Application of Kalman Filter in Neural Signal Decoding - 180D-FW-2023/Knowledge-Base-Wiki GitHub Wiki

Application of Kalman Filter in Neural Signal Decoding

Hongchang Kuang

Word count: 2610 (including Latex formula and HTML code)

Introduction

Have you imagined a world that we could control things without moving our fingers? Will you fancy playing video games or driving your cars just with your brain? I have to tell you that this fantasy is no longer impossile with the help of Brain Machine Interface (BMI).

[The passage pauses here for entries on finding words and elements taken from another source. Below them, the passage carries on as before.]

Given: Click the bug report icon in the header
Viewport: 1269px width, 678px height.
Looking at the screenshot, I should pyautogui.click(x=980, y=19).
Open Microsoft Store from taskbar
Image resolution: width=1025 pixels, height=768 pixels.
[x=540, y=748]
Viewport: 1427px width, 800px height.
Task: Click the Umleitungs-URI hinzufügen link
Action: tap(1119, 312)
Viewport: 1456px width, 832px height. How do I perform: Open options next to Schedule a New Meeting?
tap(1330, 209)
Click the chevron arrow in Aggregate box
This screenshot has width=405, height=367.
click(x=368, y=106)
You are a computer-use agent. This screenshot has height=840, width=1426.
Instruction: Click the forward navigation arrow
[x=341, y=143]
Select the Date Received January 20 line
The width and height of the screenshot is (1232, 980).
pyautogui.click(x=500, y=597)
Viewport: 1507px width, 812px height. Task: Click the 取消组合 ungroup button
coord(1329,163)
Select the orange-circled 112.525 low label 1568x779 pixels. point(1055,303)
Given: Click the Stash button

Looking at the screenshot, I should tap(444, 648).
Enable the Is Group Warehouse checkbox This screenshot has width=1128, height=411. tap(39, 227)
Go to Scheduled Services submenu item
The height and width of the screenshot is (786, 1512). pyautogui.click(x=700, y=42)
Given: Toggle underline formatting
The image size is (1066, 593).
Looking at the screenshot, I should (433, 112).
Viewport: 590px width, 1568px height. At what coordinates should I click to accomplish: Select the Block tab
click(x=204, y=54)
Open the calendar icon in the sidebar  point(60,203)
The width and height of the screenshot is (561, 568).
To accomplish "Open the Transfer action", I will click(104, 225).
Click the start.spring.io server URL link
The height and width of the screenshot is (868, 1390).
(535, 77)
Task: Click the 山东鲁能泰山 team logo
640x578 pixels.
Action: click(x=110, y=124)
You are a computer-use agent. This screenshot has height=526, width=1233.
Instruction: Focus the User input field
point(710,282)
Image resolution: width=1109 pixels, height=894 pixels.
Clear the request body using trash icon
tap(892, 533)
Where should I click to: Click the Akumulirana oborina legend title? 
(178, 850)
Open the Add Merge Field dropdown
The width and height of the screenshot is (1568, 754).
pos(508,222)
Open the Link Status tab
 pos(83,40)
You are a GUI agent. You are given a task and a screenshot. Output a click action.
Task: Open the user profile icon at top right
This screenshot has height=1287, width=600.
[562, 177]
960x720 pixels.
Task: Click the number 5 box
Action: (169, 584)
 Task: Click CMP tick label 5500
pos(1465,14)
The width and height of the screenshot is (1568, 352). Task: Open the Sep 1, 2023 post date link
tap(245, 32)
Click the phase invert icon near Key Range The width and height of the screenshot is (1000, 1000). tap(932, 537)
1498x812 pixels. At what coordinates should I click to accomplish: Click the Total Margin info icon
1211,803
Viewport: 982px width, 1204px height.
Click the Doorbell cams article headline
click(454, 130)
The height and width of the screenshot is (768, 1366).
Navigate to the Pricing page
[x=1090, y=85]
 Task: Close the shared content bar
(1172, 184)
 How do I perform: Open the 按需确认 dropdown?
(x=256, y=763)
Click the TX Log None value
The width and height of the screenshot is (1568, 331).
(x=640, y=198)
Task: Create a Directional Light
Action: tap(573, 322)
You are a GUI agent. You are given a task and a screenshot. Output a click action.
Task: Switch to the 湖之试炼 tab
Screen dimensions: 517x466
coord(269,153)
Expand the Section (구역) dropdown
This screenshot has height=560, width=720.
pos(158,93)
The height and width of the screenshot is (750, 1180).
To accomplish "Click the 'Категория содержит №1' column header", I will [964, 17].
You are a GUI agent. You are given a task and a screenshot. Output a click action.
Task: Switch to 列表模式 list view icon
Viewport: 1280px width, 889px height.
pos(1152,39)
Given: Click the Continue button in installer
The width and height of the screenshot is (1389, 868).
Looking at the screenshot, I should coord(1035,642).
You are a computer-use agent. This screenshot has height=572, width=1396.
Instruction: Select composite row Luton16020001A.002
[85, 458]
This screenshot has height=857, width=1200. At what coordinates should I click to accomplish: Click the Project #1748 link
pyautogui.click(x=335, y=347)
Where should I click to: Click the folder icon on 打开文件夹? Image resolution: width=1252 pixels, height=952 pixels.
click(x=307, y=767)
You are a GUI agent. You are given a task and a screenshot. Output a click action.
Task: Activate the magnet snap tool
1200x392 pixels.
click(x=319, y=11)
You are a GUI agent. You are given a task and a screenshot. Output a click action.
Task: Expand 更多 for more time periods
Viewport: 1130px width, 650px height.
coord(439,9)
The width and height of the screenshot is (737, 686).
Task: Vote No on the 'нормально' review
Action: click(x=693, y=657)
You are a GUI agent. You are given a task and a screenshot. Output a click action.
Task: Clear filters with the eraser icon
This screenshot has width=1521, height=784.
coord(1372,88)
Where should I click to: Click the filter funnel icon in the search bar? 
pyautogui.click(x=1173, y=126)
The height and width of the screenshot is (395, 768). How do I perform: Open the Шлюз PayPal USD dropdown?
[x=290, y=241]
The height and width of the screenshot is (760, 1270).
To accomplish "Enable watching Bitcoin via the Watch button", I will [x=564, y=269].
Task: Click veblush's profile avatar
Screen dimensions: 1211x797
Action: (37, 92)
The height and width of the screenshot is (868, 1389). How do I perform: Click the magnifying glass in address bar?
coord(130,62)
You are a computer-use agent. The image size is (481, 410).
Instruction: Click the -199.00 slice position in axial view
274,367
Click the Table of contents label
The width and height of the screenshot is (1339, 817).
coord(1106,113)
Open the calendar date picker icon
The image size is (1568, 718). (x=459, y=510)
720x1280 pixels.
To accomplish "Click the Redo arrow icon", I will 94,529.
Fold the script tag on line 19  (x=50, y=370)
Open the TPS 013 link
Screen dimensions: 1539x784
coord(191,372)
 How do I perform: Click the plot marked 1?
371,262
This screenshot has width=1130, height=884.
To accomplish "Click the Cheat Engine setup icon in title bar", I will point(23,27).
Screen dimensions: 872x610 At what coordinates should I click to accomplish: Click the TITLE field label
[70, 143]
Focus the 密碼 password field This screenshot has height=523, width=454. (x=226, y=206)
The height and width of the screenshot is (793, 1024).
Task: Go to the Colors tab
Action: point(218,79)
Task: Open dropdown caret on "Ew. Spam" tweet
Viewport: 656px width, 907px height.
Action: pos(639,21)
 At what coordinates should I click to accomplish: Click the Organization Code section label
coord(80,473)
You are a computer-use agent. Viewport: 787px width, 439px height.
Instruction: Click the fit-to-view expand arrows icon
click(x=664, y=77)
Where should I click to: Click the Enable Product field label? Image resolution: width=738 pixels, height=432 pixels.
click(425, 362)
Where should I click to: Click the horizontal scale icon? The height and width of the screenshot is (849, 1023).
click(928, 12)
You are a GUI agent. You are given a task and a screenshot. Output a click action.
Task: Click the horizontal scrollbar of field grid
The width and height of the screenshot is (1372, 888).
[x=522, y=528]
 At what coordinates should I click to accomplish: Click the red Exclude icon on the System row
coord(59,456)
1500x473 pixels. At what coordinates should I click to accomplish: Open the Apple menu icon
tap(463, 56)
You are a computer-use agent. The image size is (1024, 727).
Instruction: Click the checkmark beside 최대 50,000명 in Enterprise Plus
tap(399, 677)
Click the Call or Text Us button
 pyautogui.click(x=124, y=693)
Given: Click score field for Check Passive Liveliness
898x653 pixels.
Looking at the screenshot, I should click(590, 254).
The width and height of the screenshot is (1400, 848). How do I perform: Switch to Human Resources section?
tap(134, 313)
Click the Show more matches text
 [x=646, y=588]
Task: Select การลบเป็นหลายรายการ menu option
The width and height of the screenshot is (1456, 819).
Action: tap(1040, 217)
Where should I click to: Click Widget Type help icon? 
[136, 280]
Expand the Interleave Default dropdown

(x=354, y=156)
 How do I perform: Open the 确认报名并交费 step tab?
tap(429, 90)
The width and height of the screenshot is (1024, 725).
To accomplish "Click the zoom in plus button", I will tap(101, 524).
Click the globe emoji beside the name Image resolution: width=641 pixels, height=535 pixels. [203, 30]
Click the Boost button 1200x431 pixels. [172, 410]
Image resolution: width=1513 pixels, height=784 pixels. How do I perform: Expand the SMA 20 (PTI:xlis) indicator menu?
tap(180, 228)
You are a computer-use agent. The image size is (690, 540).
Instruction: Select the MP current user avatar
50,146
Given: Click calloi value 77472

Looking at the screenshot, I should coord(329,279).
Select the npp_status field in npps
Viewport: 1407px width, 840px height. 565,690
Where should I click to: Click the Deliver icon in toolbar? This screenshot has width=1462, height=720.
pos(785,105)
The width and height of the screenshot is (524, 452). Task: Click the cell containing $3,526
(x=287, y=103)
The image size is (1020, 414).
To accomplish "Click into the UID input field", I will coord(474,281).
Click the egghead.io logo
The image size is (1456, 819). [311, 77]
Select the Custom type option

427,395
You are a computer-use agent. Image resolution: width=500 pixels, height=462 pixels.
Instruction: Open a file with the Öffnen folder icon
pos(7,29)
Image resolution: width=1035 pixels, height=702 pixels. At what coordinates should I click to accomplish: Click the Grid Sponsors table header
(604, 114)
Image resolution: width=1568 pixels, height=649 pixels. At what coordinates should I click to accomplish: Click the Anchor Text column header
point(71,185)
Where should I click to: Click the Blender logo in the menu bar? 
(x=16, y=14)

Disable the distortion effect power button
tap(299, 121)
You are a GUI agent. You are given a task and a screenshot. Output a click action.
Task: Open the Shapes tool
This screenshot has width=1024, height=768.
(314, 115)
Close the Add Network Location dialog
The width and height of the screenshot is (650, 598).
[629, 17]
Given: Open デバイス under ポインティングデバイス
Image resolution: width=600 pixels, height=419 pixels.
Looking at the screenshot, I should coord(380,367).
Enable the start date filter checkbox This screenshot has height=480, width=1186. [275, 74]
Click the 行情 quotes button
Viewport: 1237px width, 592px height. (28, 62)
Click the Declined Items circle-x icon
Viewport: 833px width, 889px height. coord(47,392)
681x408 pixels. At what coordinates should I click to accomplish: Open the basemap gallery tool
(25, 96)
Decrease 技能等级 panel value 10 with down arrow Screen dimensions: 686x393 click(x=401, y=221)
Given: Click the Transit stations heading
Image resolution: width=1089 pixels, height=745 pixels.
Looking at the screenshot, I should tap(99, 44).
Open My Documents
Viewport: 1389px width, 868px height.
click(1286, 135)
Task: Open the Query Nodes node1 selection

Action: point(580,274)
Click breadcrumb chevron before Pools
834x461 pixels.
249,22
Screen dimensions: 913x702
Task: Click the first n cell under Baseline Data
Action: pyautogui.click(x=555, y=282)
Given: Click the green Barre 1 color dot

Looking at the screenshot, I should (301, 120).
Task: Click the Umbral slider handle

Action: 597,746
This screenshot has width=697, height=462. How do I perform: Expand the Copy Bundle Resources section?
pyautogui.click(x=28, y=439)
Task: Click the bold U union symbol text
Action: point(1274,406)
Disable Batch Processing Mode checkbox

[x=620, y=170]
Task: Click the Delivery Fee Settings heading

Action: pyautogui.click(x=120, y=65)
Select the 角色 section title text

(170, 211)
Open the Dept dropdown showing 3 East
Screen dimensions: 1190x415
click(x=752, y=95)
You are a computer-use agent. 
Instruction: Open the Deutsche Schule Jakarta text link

In recent decades, as technology advancing and social ethics system maturing, a heated debate has been triggered over the usage of BMI. Some argues that current innovations are still not applicable for widely marketing products. However, most engineers and neuroscientists are excited by technological progress that facilitates brain mapping, the most sanguine of them comparing their growing ability to tremendous advances that led to the unimaginable success of the BMI projects. Companies like NeuralLink and Paradromics, as well as government agency have invested on the projects to test the possibilities and work on the real world applications [1]. This articles briefly introduces one of the prevailing technology in BMI: the application of Kalman filter in neural signal decoding, discussing its advantages and potential improvements, and what makes it robust and powerful that could possibly allows BMI to enhance our daily life.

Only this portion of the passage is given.